• **PROBLEM DETAILS**:
Find every line in the rows below that contains the word "Lazeez", matching case, and copy each of those lines.

[Screen grounding examples]
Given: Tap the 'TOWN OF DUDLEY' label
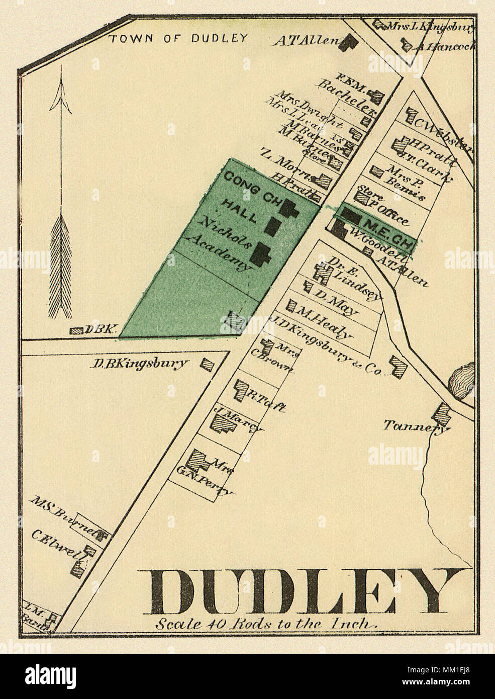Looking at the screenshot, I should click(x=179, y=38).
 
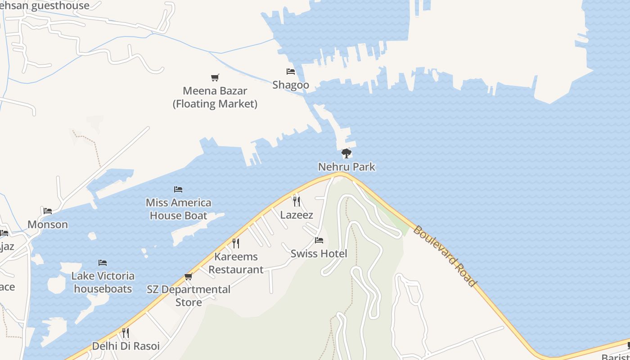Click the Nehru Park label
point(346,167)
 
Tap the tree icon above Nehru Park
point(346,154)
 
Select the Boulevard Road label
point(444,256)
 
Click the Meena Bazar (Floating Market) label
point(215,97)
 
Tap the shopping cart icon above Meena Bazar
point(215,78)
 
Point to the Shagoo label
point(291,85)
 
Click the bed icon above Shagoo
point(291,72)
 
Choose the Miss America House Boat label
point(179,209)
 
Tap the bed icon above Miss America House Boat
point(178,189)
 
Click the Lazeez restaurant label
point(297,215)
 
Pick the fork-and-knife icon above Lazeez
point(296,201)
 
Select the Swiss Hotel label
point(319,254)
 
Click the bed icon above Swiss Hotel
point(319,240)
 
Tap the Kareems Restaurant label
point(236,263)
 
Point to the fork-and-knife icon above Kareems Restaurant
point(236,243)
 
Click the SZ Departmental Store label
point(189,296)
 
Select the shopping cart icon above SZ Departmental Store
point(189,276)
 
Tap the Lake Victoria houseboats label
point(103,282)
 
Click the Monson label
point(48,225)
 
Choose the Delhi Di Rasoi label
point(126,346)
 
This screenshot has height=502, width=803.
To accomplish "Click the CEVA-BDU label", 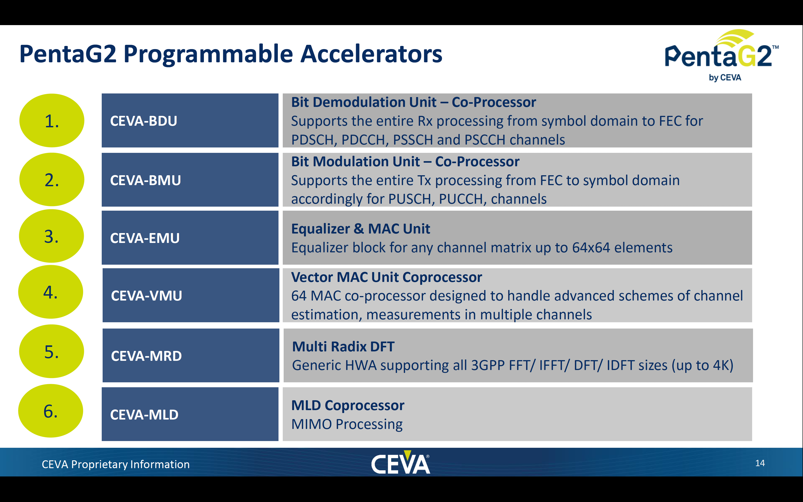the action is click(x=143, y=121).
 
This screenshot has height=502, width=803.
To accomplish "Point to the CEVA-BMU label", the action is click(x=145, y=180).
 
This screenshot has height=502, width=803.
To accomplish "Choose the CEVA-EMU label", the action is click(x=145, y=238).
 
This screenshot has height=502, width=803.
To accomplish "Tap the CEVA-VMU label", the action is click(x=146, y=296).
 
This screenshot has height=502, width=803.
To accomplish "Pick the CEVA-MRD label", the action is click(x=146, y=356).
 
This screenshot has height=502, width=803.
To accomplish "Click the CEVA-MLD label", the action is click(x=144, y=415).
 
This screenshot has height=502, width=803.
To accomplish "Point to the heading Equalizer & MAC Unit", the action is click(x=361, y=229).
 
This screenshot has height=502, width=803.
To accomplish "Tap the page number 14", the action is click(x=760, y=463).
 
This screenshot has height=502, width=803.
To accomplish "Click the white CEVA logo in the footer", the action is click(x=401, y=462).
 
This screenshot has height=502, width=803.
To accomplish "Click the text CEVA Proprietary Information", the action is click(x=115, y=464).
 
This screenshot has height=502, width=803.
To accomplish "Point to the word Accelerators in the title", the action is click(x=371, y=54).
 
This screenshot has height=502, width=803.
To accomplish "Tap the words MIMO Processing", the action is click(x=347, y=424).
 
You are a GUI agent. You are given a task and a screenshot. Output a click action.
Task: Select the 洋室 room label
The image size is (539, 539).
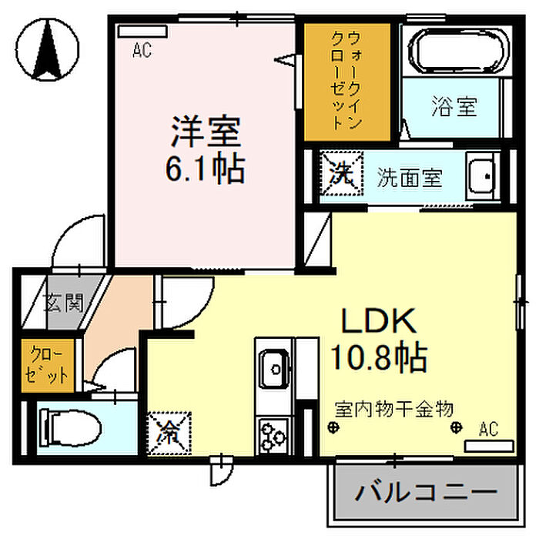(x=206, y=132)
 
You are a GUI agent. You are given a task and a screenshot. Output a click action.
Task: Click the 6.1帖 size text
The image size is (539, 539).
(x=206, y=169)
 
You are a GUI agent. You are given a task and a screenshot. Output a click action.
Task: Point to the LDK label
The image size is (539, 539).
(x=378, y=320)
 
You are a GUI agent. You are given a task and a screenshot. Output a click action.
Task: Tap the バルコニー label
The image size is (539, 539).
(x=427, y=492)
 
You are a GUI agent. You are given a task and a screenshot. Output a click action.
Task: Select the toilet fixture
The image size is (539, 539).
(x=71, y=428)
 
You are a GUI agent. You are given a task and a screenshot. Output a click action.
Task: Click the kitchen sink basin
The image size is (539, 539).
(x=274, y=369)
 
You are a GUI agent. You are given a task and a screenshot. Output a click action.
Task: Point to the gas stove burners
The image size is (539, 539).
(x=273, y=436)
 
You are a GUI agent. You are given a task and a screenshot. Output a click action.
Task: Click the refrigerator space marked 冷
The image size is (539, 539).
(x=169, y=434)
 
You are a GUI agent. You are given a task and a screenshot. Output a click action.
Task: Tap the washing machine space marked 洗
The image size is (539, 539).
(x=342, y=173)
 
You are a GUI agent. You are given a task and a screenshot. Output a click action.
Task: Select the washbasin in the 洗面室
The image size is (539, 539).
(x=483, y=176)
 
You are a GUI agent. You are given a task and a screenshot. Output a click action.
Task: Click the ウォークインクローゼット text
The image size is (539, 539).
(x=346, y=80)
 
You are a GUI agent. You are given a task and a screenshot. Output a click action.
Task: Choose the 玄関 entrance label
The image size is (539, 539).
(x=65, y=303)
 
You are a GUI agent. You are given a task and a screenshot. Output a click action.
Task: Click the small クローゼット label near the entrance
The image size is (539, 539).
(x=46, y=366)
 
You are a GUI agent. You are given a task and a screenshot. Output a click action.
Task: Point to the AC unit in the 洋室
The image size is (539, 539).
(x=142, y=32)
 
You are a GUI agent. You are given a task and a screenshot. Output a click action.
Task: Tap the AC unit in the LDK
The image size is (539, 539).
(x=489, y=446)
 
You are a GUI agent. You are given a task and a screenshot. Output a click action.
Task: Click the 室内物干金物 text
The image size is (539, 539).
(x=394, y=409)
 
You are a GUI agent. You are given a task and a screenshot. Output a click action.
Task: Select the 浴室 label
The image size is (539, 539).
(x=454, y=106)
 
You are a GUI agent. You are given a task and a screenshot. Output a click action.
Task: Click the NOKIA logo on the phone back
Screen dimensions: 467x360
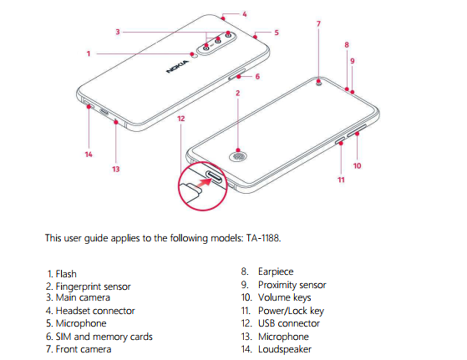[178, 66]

• **FINAL RESULT**:
Click the Lazeez restaurant label
Pick the fork-and-knife icon above Lazeez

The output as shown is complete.